## ASSIGNED TASK
Using the data below, show every line where the word "computer" occurs.

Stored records
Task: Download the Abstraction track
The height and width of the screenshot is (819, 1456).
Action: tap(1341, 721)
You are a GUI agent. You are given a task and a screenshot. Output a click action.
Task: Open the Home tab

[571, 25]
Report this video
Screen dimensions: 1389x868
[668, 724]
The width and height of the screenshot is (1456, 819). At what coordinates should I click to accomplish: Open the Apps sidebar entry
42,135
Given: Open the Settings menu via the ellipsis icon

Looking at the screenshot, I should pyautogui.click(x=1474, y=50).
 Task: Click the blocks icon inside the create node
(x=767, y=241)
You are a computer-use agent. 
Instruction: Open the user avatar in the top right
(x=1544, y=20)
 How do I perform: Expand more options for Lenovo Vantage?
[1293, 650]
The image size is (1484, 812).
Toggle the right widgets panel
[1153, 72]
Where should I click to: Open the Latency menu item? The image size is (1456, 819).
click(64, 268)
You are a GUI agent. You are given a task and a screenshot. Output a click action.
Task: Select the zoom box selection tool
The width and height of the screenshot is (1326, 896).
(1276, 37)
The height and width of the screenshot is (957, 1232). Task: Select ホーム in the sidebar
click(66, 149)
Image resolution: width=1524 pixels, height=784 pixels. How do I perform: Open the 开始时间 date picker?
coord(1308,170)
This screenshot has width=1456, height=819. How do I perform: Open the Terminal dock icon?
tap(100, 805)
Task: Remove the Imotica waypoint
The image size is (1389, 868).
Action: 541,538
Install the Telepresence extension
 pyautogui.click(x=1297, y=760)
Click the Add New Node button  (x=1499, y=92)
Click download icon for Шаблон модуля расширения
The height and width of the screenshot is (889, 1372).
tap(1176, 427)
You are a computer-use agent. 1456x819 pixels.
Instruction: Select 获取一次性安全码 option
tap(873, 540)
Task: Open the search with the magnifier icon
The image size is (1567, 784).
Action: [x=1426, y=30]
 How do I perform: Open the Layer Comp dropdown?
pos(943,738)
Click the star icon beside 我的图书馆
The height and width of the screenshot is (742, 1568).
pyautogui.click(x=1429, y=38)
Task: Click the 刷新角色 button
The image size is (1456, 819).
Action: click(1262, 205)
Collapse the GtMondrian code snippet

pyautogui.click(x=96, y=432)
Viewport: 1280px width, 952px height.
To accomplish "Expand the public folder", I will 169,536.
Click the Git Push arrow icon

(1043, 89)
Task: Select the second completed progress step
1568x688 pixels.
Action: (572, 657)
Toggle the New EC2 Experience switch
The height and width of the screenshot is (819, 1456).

## ANSWER AREA
You are a computer-use agent. 
You are a computer-use agent. 1456x819 pixels.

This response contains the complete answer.